[[ RAW DATA, beginning ]]

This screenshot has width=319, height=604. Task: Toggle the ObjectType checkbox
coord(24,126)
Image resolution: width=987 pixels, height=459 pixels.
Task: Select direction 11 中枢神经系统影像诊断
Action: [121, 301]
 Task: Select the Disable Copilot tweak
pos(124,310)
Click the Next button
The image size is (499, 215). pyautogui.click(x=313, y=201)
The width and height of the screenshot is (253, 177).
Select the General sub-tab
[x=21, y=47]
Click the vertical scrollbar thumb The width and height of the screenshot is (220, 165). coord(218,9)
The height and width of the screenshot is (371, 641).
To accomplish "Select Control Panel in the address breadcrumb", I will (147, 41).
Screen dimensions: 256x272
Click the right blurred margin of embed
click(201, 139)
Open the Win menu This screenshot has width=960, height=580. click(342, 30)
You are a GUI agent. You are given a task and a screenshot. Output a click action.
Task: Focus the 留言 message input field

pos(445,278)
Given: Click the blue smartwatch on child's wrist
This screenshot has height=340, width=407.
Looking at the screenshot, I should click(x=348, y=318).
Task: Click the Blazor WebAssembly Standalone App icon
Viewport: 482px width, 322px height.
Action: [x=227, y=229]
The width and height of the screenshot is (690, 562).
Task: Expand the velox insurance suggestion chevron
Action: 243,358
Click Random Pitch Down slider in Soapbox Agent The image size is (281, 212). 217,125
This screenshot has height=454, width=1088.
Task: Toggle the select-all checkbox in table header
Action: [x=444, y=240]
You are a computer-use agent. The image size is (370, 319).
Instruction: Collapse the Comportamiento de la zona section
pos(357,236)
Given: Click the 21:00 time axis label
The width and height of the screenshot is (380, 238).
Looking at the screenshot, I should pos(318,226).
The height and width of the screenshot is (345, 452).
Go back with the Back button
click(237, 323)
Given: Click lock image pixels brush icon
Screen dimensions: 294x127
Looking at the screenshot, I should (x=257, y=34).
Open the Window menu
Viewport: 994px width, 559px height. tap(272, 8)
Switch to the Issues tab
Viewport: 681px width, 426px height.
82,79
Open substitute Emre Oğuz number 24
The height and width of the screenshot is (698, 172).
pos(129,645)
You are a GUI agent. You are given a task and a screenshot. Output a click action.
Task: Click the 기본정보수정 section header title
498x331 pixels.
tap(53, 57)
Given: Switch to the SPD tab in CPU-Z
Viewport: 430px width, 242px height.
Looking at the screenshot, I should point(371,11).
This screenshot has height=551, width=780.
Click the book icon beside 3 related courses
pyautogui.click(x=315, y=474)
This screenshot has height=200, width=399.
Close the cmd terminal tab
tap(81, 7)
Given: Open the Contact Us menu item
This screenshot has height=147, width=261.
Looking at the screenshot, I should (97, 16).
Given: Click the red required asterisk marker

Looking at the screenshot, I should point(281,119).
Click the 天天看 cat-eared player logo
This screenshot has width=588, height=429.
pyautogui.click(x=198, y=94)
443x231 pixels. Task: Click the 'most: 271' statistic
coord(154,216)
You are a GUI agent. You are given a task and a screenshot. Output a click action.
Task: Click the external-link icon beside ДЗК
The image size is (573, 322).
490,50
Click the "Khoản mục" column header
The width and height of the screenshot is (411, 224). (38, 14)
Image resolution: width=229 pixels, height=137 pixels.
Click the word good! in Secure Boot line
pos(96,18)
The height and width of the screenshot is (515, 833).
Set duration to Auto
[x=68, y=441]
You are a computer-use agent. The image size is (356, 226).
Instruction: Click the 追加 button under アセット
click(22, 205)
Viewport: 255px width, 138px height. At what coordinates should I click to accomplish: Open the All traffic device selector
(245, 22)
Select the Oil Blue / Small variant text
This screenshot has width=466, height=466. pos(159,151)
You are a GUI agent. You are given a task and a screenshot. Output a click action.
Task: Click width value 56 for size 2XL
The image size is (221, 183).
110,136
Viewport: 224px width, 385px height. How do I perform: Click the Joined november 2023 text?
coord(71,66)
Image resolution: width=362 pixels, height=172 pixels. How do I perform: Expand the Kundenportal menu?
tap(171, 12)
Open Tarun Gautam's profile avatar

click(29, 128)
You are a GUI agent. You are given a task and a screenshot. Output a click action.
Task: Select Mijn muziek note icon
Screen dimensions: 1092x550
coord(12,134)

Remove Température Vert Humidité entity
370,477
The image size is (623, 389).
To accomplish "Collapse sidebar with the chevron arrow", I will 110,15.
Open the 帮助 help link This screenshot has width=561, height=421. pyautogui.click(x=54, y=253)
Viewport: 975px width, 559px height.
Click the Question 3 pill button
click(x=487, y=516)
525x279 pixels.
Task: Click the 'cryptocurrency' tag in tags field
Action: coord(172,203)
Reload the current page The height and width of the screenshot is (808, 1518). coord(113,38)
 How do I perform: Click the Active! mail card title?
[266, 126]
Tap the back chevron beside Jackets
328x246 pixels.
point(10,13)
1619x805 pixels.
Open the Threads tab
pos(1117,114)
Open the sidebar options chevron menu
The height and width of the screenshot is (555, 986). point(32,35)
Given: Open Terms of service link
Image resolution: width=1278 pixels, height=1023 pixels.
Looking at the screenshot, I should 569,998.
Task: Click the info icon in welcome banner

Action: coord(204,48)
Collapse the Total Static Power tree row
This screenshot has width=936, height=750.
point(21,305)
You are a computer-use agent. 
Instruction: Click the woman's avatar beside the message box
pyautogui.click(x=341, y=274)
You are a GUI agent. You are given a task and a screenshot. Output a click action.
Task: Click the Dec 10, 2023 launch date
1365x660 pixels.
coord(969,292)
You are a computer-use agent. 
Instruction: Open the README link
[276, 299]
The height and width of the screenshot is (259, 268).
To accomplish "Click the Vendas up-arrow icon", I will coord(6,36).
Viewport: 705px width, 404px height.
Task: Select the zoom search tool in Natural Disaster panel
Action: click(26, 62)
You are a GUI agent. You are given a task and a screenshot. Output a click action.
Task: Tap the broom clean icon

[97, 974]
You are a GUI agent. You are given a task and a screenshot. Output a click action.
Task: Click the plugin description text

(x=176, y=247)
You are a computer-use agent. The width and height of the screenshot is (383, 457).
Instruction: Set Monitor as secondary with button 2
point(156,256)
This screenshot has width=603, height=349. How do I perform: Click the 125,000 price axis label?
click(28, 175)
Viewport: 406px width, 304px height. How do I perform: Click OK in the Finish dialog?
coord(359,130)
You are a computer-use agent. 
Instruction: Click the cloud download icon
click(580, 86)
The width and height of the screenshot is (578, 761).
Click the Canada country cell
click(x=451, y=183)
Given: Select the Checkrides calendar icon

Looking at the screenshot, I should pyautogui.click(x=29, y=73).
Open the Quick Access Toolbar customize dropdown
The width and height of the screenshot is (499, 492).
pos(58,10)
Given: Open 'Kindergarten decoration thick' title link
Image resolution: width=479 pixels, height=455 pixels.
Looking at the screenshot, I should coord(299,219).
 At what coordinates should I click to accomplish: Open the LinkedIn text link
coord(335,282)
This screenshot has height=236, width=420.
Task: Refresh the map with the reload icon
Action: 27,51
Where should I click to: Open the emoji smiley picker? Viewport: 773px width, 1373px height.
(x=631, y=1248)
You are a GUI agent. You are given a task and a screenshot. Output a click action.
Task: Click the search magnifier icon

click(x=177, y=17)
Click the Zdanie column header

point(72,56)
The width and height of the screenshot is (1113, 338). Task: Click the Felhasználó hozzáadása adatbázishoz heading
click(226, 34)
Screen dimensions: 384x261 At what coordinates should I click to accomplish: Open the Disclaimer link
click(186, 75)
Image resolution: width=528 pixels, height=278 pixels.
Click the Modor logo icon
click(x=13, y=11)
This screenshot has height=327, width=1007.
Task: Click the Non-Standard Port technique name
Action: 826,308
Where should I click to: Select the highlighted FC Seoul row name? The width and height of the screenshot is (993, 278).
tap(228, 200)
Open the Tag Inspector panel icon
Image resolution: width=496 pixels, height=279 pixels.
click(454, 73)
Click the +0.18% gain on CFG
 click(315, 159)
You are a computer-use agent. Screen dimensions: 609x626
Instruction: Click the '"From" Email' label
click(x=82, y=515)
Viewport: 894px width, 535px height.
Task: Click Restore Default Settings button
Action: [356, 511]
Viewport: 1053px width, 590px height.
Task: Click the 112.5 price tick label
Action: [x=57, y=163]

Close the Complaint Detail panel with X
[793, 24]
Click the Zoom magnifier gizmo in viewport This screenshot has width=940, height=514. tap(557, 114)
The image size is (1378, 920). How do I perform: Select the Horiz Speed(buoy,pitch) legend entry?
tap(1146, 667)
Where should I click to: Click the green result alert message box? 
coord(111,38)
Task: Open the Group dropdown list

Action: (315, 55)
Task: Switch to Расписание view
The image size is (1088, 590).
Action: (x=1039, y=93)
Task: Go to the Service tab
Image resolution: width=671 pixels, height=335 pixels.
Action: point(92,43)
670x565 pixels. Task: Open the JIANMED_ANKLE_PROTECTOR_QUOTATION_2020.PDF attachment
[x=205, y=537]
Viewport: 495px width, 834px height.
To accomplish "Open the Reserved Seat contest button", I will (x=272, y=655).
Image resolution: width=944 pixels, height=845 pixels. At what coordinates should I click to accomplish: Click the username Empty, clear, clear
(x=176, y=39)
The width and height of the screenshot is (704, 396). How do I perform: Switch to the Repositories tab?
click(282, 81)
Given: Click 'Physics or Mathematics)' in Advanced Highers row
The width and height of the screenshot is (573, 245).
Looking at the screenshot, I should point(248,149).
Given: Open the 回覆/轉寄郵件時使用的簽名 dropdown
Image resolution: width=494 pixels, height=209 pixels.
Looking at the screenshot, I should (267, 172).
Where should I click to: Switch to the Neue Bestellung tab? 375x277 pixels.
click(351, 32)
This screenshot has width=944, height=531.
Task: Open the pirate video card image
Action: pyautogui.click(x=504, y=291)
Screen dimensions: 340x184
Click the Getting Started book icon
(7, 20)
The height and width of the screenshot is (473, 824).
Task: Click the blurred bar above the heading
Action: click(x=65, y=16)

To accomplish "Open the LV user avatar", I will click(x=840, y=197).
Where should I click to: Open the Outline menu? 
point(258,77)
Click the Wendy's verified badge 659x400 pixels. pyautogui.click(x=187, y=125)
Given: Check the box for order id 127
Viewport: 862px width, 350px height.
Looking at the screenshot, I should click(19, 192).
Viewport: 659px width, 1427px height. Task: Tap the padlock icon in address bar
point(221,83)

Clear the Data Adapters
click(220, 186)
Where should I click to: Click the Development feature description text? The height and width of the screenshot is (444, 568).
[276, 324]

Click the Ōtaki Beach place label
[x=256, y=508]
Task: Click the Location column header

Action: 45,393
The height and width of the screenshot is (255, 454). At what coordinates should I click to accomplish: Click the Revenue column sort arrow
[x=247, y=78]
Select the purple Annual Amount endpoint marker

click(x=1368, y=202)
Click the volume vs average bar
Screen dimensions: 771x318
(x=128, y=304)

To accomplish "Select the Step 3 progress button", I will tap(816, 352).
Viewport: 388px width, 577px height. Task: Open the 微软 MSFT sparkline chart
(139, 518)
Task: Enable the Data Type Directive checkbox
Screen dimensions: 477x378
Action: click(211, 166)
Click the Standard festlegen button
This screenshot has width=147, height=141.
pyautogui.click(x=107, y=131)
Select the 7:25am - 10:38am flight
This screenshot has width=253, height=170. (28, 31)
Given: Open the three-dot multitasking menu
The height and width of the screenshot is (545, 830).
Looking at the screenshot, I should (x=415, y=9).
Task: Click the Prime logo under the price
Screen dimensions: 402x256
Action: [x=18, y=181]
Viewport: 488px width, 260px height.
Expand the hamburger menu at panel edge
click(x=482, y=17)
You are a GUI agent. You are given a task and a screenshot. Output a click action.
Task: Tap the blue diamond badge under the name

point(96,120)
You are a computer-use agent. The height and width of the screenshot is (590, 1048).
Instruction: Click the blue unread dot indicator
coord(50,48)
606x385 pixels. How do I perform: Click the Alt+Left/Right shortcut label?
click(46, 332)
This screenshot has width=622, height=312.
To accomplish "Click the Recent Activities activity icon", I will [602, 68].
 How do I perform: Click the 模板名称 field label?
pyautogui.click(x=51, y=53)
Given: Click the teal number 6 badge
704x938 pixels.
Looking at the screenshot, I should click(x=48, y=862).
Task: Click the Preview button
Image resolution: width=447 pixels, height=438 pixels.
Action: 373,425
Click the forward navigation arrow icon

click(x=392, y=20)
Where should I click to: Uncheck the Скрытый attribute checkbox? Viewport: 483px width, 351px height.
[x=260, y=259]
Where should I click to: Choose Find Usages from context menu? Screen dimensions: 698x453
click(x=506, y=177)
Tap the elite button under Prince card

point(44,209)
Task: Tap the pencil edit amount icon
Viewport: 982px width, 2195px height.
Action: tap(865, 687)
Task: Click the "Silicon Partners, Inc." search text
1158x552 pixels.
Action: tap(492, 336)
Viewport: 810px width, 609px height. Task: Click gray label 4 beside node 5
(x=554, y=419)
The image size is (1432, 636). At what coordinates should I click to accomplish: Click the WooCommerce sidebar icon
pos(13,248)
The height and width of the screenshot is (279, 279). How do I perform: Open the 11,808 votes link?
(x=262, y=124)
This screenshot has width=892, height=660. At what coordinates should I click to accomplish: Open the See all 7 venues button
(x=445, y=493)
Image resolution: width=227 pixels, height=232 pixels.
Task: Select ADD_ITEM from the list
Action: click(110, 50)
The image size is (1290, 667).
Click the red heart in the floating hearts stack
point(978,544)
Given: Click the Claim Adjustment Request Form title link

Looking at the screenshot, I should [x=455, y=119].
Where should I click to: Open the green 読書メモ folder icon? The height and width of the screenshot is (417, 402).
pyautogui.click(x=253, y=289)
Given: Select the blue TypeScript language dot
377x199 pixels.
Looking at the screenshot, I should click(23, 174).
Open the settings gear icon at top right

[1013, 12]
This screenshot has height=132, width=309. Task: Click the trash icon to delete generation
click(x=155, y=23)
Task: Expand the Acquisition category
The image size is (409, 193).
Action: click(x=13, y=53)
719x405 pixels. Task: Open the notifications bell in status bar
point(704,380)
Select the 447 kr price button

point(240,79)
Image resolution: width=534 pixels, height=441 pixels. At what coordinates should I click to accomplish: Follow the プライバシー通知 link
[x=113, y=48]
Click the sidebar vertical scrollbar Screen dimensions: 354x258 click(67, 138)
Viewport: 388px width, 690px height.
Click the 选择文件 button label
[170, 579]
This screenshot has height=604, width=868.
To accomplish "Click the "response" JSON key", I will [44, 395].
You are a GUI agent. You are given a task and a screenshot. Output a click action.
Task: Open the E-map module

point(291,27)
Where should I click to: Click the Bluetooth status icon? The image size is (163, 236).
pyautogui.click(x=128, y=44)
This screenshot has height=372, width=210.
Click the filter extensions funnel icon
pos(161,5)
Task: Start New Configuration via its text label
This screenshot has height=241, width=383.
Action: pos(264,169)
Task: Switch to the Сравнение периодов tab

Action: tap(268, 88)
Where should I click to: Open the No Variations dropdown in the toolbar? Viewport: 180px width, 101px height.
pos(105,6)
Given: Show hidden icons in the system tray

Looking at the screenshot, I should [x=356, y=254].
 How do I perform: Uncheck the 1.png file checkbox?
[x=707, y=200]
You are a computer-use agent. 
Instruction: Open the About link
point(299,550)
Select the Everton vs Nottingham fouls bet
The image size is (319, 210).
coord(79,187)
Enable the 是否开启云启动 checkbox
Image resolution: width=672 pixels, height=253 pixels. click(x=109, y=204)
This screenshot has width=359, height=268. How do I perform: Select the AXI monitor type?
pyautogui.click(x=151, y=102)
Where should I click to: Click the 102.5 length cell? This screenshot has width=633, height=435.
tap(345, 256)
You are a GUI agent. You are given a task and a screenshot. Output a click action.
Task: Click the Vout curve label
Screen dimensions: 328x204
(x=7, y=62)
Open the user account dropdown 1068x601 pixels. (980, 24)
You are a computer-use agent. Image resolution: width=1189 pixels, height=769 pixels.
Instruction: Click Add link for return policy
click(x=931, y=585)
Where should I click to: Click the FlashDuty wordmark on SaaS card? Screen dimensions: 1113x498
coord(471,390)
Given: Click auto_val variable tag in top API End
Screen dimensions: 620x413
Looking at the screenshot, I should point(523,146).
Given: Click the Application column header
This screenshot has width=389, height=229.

[[ RAW DATA, end ]]

### EXERCISE
Using the listing, copy every line where the word "computer" shows up.

### SOLUTION TO THE EXERCISE
You are a computer-use agent. The image size is (370, 319).
You are a computer-use agent. The image size is (356, 226).
You are a computer-use agent. 
You are a computer-use agent. 
You are a computer-use agent. The width and height of the screenshot is (383, 457).
You are a computer-use agent. 
You are a computer-use agent. Screen dimensions: 609x626
You are a computer-use agent. The height and width of the screenshot is (590, 1048).
You are a computer-use agent. 
You are a computer-use agent. Image resolution: width=1189 pixels, height=769 pixels.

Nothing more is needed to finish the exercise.